There is no doubt that the arrangement is exploitative of Joan, although she has led a triumphant negotiation. Only one partner has had to literally sleep her way to a top position and it’s the only female partner in the firm. Though Joan is observed to be a high performing and stunningly intelligent office manager, on account of her gender (and even more so, her sexy image), it is clear she would never have been taken seriously enough to be offered ‘partner’ status legitimately.
The show also provides interesting questions about female sources of power in the workplace by juxtaposing Joan against Peggy, as two of the only three women in the office (the other being a boss’s wife, Megan Draper) who are managing to rise above secretary on the career ladder. How each of them have obtained and managed power differently in the workplace is ripe for discussion. But that discussion could easily be unfair to Joan.
This is an interesting article about Joan’s storyline, from here at The Hollywood Reporter.
In a series long driven by the exploits of Jon Hamm‘s Don Draper, Hendricks’ Joan suddenly has found herself Topic A among the TV-viewing intelligentsia (the AMC show has averaged 2.6 million viewers this season). In an era where great female roles are few and far between, a character that brims with sexuality (and just plain sex) is far from that of a bimbo. Instead, as a lightning rod for discussion about power, business, office politics, sacrifice and, frankly, every other complicated issue of the day, Joan is a Rorschach for our own deepest meditations on morality and ambition. “The question is, what would you do to protect your family? Joan is raising her son all on her own. She has no help from anybody. So is it noble? Is it slutty? I don’t know,” says Hendricks, 37, who admits she has felt compelled to justify Joan’s actions to the many friends and family who reached out after the show. Softer and gentler than the character she plays onscreen, she acknowledges she’s still deeply conflicted about her character’s decision.

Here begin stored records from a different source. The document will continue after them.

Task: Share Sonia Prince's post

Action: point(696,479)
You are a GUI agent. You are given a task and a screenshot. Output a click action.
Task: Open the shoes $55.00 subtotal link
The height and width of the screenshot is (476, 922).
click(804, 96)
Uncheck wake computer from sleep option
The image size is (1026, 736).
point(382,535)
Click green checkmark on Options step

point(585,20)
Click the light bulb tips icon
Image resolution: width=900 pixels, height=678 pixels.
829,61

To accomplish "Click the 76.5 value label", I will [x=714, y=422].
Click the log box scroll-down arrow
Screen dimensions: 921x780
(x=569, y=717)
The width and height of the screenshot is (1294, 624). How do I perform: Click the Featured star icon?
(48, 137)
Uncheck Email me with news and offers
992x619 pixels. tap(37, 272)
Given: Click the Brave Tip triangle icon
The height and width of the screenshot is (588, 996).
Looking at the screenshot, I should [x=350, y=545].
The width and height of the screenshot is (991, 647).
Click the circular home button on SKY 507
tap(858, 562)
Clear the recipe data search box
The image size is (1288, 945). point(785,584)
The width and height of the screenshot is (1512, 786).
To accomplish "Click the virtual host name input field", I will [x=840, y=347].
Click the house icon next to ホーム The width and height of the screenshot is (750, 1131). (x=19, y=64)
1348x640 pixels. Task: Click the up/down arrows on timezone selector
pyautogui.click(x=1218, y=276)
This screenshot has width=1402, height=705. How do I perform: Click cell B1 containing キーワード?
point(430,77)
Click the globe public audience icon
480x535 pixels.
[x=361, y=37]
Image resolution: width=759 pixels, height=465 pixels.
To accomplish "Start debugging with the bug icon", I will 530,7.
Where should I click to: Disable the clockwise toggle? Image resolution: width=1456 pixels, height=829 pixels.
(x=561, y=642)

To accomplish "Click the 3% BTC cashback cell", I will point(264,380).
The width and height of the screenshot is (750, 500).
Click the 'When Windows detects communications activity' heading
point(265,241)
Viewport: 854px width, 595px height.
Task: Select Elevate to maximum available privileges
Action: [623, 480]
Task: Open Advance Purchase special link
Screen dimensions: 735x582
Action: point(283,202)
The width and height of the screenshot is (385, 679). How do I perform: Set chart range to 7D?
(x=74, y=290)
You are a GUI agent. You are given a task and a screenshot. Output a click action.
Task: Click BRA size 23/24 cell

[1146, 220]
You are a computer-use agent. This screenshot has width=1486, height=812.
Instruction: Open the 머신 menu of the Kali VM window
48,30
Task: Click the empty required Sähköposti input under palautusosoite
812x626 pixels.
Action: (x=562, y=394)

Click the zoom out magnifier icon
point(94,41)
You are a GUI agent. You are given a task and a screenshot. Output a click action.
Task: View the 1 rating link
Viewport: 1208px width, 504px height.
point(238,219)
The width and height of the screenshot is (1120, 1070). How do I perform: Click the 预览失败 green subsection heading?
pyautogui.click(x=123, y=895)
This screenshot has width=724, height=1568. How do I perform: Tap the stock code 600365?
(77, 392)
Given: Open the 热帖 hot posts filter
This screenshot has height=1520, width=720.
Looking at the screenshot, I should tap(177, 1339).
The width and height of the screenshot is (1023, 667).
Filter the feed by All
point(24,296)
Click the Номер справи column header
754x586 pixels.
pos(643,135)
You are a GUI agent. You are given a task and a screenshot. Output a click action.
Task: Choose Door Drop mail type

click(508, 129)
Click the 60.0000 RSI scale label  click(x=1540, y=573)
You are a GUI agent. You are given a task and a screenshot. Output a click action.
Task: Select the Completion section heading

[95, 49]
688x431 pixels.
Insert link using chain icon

The article argues that Joan has sacrificed control in the arrangement with that sleazy client and her employer, but I think it is something more nuanced than that. Much of Joan’s power has been derived from a perception of her being both incredibly desirable and largely unavailable – she was the person who educated Peggy in the beginning of the show on how to secure her future the traditional way; by sleeping with powerful men until she could marry a rich husband. Once Joan cashed her chips in she let go of this power forever. In this case it was for financial and professional security and so it was a considered investment, but that it was such a trade-off and that the options available to her were so nasty should be important for the audience.